Les premiers Homo sapiens ont-ils survécu grâce aux grands-parents ? Ou plus précisément, grâce aux grands-parents qui dormaient mal ?

Surnommée « l’hypothèse du mauvais sommeil des grands-parents », elle est prise en considération par des anthropologues, qui ont examiné les rythmes de sommeil d’un groupe de chasseurs-cueilleurs de Tanzanie, les Hadza. Le groupe est petit (33 membres ont porté pendant 20 jours des bracelets enregistrant leur rythme sommeil-éveil) mais la recherche s’inscrit dans un plus long terme : les préhistoriens s’interrogent depuis longtemps sur le rôle déterminant qu’auraient pu jouer les grands-parents dans l’évolution humaine.

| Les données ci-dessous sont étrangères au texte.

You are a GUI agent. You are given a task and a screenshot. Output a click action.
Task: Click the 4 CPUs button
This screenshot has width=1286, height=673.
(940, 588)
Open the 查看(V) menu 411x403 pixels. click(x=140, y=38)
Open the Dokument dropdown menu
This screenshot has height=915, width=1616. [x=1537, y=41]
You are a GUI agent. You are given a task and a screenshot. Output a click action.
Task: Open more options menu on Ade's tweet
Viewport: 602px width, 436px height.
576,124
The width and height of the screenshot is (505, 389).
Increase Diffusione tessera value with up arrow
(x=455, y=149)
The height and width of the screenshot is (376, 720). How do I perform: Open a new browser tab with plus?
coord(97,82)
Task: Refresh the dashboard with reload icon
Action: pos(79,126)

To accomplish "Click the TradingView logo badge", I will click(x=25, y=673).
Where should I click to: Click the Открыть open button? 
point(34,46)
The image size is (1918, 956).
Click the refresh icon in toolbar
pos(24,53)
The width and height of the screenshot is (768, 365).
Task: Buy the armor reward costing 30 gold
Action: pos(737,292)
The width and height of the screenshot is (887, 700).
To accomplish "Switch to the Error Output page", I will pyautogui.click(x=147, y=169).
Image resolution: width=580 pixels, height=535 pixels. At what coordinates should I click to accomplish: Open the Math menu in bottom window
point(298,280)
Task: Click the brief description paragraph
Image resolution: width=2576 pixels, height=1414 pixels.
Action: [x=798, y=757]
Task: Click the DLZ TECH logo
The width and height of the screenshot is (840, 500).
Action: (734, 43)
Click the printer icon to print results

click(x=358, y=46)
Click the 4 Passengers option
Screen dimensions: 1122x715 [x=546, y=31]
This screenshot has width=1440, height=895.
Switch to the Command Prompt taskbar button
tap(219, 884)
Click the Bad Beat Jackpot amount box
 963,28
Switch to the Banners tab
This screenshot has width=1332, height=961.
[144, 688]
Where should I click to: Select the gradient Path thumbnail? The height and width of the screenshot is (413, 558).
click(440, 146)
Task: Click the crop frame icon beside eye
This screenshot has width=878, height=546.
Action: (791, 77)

D’une part, avoir quelqu’un de plus dans la tribu pour veiller sur les jeunes pendant que les chasseurs sont partis, a pu aider certains groupes à survivre aux prédateurs. Mais d’autre part, le fait qu’on dorme plus mal ou plus irrégulièrement quand on vieillit, peut aussi s’avérer une protection inattendue contre un prédateur silencieux, spécialement quand on est le seul à se réveiller au milieu de la nuit… Selon l’anthropologue américaine Alyssa Crittenden et ses collègues, cela pourrait aussi expliquer pourquoi, tout au long de l’histoire, les gens ont continué de dormir dans des lieux communs composés de différents groupes d’âge.